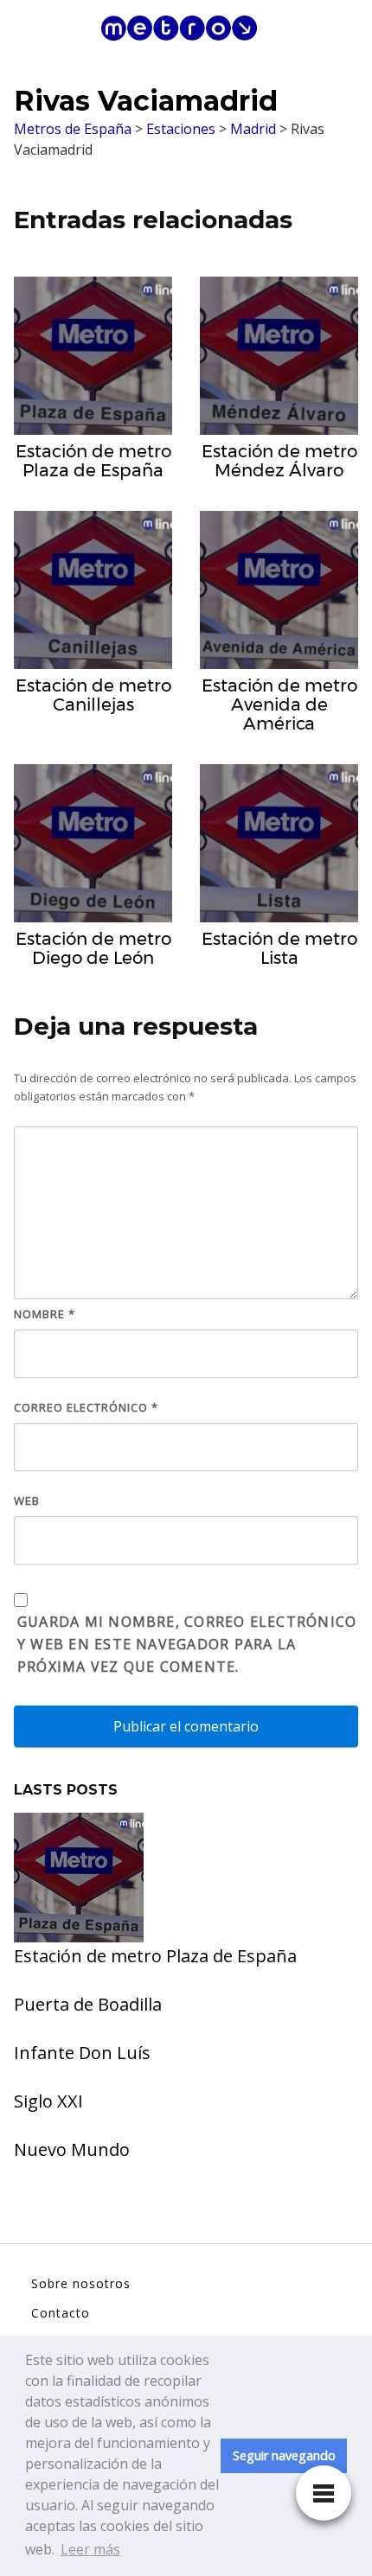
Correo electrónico (86, 1407)
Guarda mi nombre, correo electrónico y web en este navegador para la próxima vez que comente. (186, 1644)
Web (27, 1500)
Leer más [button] (90, 2549)
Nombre (44, 1314)
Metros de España (72, 128)
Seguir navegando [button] (284, 2455)
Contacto (60, 2313)
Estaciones (180, 128)
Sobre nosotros (81, 2283)
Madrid (253, 128)
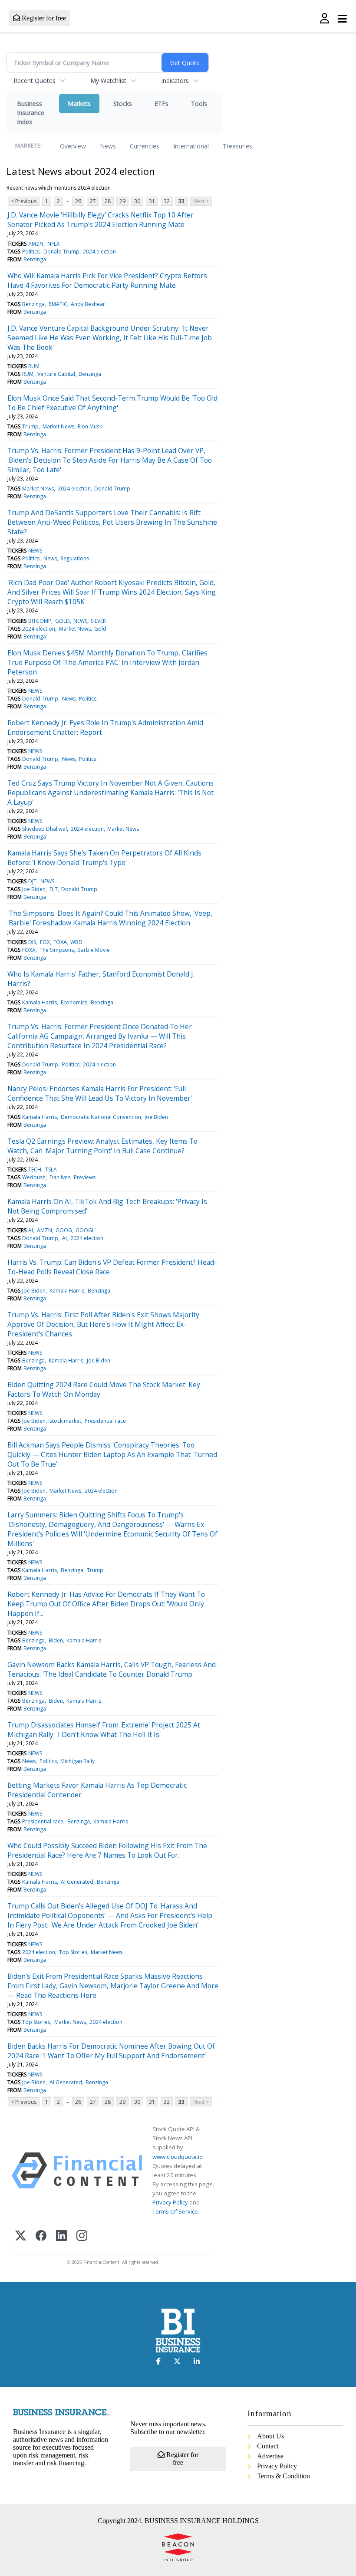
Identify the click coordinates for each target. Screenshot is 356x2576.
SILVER (98, 621)
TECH (34, 1169)
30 (137, 201)
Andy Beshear (88, 304)
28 (108, 201)
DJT (32, 881)
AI (30, 1230)
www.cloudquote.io (177, 2157)
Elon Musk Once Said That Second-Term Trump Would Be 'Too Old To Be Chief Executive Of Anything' (112, 402)
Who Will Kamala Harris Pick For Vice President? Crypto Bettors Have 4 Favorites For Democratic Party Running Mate (107, 280)
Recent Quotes (34, 80)
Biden (56, 1640)
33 (181, 201)
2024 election (99, 251)
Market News (58, 426)
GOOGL (85, 1230)
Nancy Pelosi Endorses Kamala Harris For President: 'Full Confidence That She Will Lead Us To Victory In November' (99, 1093)
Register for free (43, 18)
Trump (30, 426)
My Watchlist (108, 80)
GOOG (64, 1230)
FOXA (60, 942)
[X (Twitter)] (21, 2236)
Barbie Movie (93, 950)
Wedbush (34, 1177)
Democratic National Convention (101, 1117)
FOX (45, 942)
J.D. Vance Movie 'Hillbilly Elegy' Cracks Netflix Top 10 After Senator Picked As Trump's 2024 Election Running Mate (100, 219)
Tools (199, 103)
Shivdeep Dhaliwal (44, 828)
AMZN (35, 243)
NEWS (35, 550)
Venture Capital (56, 374)
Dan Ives (59, 1177)
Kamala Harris (39, 1002)
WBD (76, 942)
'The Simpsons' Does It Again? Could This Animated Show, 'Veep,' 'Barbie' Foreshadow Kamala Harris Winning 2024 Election (110, 918)
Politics (31, 251)
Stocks (122, 103)
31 (152, 201)
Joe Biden (34, 889)
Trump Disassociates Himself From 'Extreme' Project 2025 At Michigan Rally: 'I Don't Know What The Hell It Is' (103, 1729)
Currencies (144, 146)
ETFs (161, 103)
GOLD (62, 621)
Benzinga (34, 259)
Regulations (74, 558)
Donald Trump (61, 251)
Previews (85, 1177)
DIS (32, 942)
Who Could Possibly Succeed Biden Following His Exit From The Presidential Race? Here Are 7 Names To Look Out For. (107, 1850)
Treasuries (237, 146)
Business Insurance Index (30, 112)
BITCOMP (39, 621)
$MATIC (58, 304)
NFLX (53, 243)
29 (122, 201)
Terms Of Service (175, 2211)
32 (167, 201)
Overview (73, 146)
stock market (65, 1421)
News (108, 146)
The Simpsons (57, 950)
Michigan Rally (77, 1761)
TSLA (51, 1169)
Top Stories (73, 1952)
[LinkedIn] (61, 2236)
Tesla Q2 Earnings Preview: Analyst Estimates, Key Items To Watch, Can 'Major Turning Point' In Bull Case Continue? (102, 1145)
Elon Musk (90, 426)
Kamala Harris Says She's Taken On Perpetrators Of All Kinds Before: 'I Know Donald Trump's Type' (104, 857)
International (191, 146)
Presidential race (105, 1421)
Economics (74, 1002)
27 (93, 201)
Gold (100, 628)
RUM (34, 366)
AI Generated (77, 1881)
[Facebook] (41, 2236)
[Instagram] (82, 2236)
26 (78, 201)
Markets (79, 103)
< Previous (23, 201)
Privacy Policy (170, 2202)
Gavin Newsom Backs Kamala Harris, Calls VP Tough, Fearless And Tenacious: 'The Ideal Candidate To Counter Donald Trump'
===
Action item
Please take the lines from the beginning of the data above through the line holding "NEWS (35, 550)" and transcribe them exactly, without any pictures.

Answer to this task
Correo electrónico (86, 1407)
Guarda mi nombre, correo electrónico y web en este navegador para la próxima vez que comente. (186, 1644)
Web (27, 1500)
Leer más [button] (90, 2549)
Nombre (44, 1314)
Metros de España (72, 128)
Seguir navegando [button] (284, 2455)
Contacto (60, 2313)
Estaciones (180, 128)
Sobre nosotros (81, 2283)
Madrid (253, 128)
Identify the click coordinates for each target. Screenshot is 356x2576.
SILVER (98, 621)
TECH (34, 1169)
30 (137, 201)
Andy Beshear (88, 304)
28 (108, 201)
DJT (32, 881)
AI (30, 1230)
www.cloudquote.io (177, 2157)
Elon Musk Once Said That Second-Term Trump Would Be 'Too Old To Be Chief Executive Of Anything' (112, 402)
Who Will Kamala Harris Pick For Vice President? Crypto Bettors Have 4 Favorites For Democratic Party Running Mate (107, 280)
Recent Quotes (34, 80)
Biden (56, 1640)
33 (181, 201)
2024 election (99, 251)
Market News (58, 426)
GOOGL (85, 1230)
Nancy Pelosi Endorses Kamala Harris For President: 'Full Confidence That She Will Lead Us To Victory In November' (99, 1093)
Register for free (43, 18)
Trump (30, 426)
My Watchlist (108, 80)
GOOG (64, 1230)
FOXA (60, 942)
[X (Twitter)] (21, 2236)
Barbie Movie (93, 950)
Wedbush (34, 1177)
Democratic National Convention (101, 1117)
FOX (45, 942)
J.D. Vance Movie 'Hillbilly Elegy' Cracks Netflix Top 10 After Senator Picked As Trump's 2024 Election Running Mate (100, 219)
Tools (199, 103)
Shivdeep Dhaliwal (44, 828)
AMZN (35, 243)
NEWS (35, 550)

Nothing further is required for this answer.